Booth Hansen principal/director Mann countered that thick-walled, cavernous government buildings like the post office have become hip places to live and work. Many people appreciate historical details like old government signs or “Public School” carved in a stone lintel.

Since closing more than 40 public schools this year, Chicago has a whole new host of vacant city-owned buildings to deal with. That’s on top of the 24 long-vacant school properties on the market at the end of 2012, according to a Pew Charitable Trusts study.

An advisory committee is considering how to reuse and deal with the shuttered schools. Residents and community groups have proposed their own ideas, including turning them into community centers, senior housing, urban gardens, small business incubators and other mixed public and private uses.

But almost any option would take money that is hard to come by as the city faces a $338.7 million hole in the 2014 budget and the Chicago Public Schools has cut millions from the budgets of the schools that remain open.

“Many of the structures are in fine condition – many are in excellent condition,” said Asiaha Butler, leader of the Residents Association of Greater Englewood (RAGE), a community group that has talked informally with schools officials about the issue. “It would be unfortunate to see these just go into the wrong hands or just left closed or dormant, attracting vandalism and becoming another eyesore in the community.”

Sunny Fischer, executive director of the Richard H. Driehaus Foundation, which funds preservation projects, warned against moving too hastily to demolish vacant schools. She urges creative solutions, including using the schools as training centers for historic preservation and material reuse. (The Driehaus Foundation is a BGA donor.)

“Think of what you can do with all that wood, with the old desks,” she says.

Ruth Wuorenma is founder of the Neighborhood Capital Institute, which advises government agencies on public-private developments. She noted that there is extra weight hanging on how the government deals with vacant institutions like schools that are embedded in a neighborhood both geographically and psychologically.

“It may be something that was the heart of a community, their playground and open space, a civic anchor, more than bricks and mortar,” she said. “So you have to find a way forward that reflects their identity, their past and their future aspirations, as well as market realities.”

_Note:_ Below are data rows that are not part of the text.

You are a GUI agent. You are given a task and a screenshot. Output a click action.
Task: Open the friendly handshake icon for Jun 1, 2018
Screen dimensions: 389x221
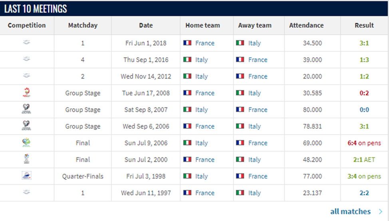click(26, 42)
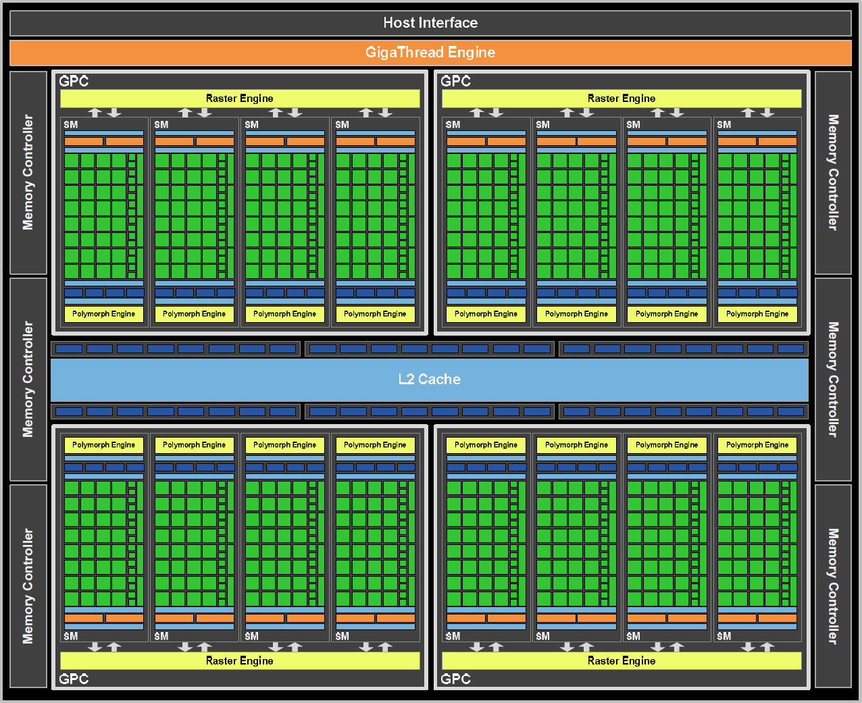
Task: Click the L2 Cache block
Action: point(430,380)
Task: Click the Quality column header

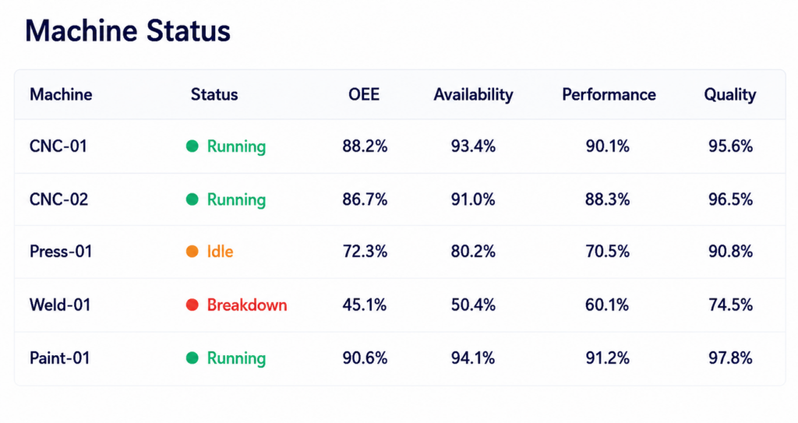Action: (729, 95)
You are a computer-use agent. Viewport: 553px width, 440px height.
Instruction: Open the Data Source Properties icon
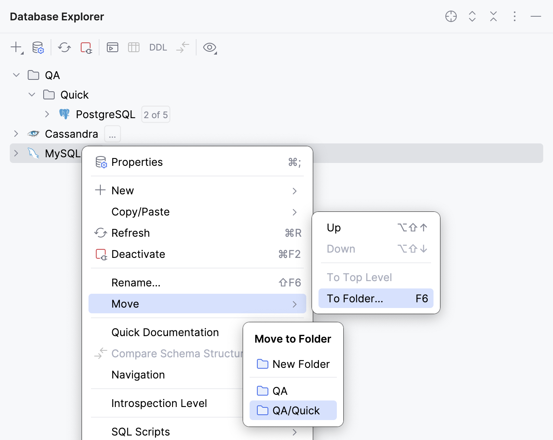tap(38, 47)
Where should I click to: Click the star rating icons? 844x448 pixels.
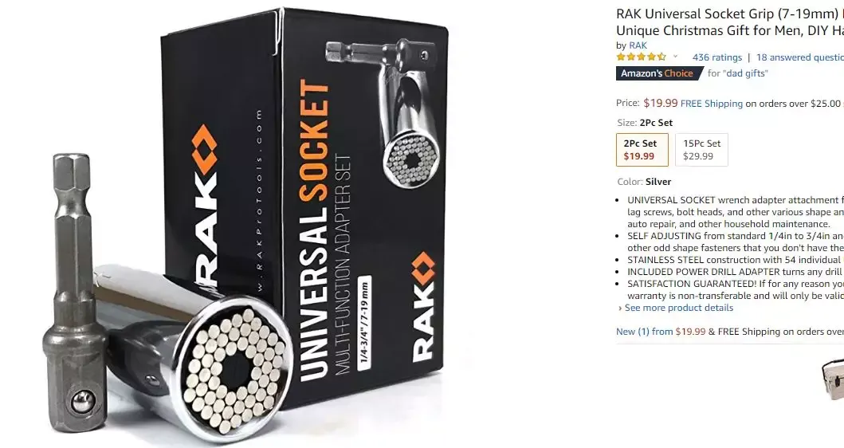[642, 57]
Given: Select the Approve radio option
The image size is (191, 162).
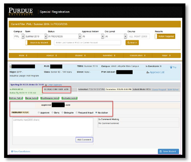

CPS spokesperson Rebecca Carroll said that there are 43 school sites vacant since the recent round of closings, some with multiple buildings. Of the 24 previously vacated schools properties noted in the Pew study, she said two have sold and seven more are expected to sell. CPS is negotiating with the city to see who will be responsible for maintenance and upkeep of the vacant schools. Carroll said the district is looking to aggressively market and reuse the schools, but bureaucratic requirements do make it more complicated.


“In order to negotiate a purchase price the board must receive two or more bids, and then can only negotiate with the top two bidders,” Carroll said. “If the board could negotiate when any bids are received, and negotiate with all bidders, it would provide more opportunity to maximize revenue from building sales.”

Back in Joliet, city officials say the state is probably willing to transfer the prison over to the city. That must be done through a public act passed by the state legislature – if the city got the prison otherwise, they would have to pay full market value.

Not only is Joliet not going to pay for the prison, they only want it if the state legislature first raises or appropriates $3.8 million to stabilize the structure.

Otherwise owning it would be a liability for a city that’s running low on financial firepower.

“We’re asking the state to help us at its worst time, we’re mindful the state does not have a lot of discretionary dollars, but there are tourism funds available,” said Joliet city manager Tom Thanas. “This is simply too big a project for Joliet to tackle on its own.”

“I just hope we can get all the parties together and keep this place from falling to the wrecking ball,” adds Mayor Tom Giarrante.